How did we used to manage?
I found myself saying this to a friend the other day in reference to a time before the smartphone. We all managed just fine, of course, but I was probably trying to justify the amount of time I spend looking at one.
On average, it’s three hours 16 minutes a day, according to a survey released this week by Tecmark. Watching moving pictures evidently accounts for much of that; another survey by IAB reveals that we spend five hours a week watching TV shows, video clips and films on internet-connected devices. These two statistics have one thing in common (aside from proving our devotion to hand-held flat-screens): they were both undertaken by firms related to marketing or advertising. “Would you look at the amount of time people spend staring at these things,” the results are saying. “It’s now time to position your products directly in their line of sight.”

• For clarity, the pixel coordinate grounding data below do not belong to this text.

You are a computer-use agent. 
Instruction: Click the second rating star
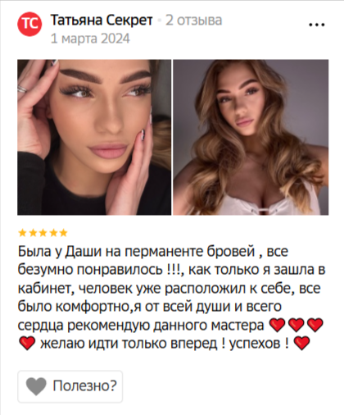coord(33,233)
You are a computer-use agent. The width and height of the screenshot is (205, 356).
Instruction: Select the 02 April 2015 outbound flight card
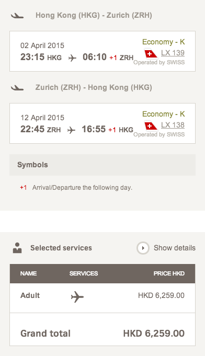click(x=103, y=51)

The rush to thrust adverts in front of our mildly uninterested eyeballs is intense. In the last week alone, Facebook has crowed about three initiatives: a hyper-local advertising scheme where ads are fed to our phones based on our location; a means by which developers can host Facebook adverts within their own apps; and a relaunch of Atlas, Facebook’s cross-device advertising scheme, where data sets from all kinds of sources are meshed together in order to (no doubt) “improve the experience of the end user”.

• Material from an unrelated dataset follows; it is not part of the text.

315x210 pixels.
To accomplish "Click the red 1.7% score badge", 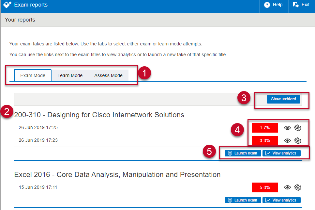I will 265,128.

Social media, meanwhile, gives the distinct impression that most end users are massively offended by the whole premise of targeted advertising; even if the data used to serve them is anonymised, they’re freaked out by adverts related to their interests and will go to disproportionate lengths to stop them. But maybe they’re just the vociferous minority. The UK ad spend on mobile devices has gone up 68 per cent in the first six months of 2014, year-on-year, so they must work. Right?
I’m not so much annoyed by these adverts as mystified by their supposed efficacy. Since looking at some underwear on the Gap website the other day, I’ve been repeatedly confronted with the same pair of pants (that I don’t want) every time I visit Facebook. YouTube, meanwhile, presents me with pre-roll adverts for an initiative to raise funds for a boxing club. What? Facebook and Google both have the capacity to know a frightening amount about me, and yet the ads they serve up are often for things I’ve already bought, or for products that might appeal to me if I had the interests that a man of my age is supposed to have. An article this week by Mike Elgan for Computerworld bemoans precisely this, saying that “personal-data harvesting for contextual ads... should be a beautiful thing”. But it isn’t. We give them the data, they give us a motley collection of offers that feels no more tailored to our needs than a Piccadilly Circus billboard.

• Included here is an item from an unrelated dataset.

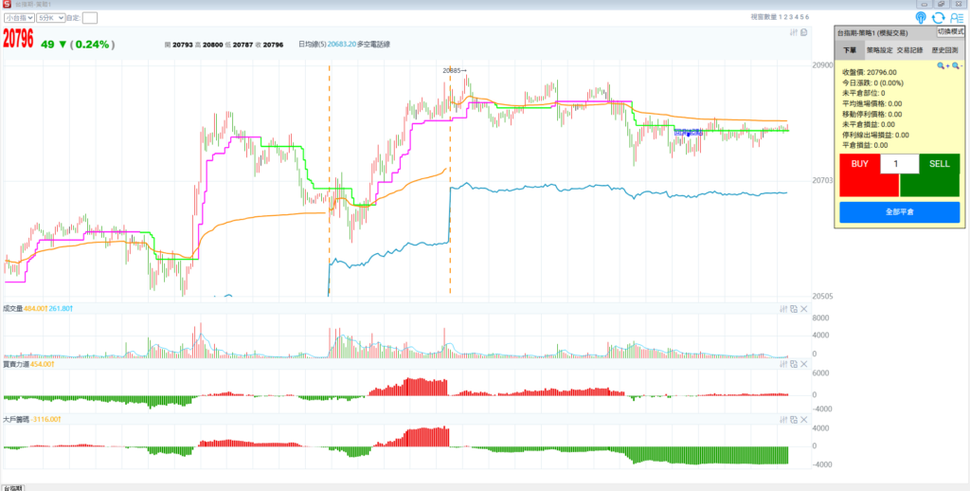Open settings sliders icon for 成交量 panel
This screenshot has height=491, width=970.
pos(782,309)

I understand that there are economic factors at play; any advertising scheme will be forced to serve ads from companies who have paid out the most cash, regardless of our own personal preferences. But these are supposedly intelligent, data-rich systems, and yet I find it difficult to find anyone who has ever clicked through from an online advert and bought anything, ever. By 2016, however, the global online advertising spend is predicted to reach $5bn. I wish I knew how that works. I’m not sure that anyone does.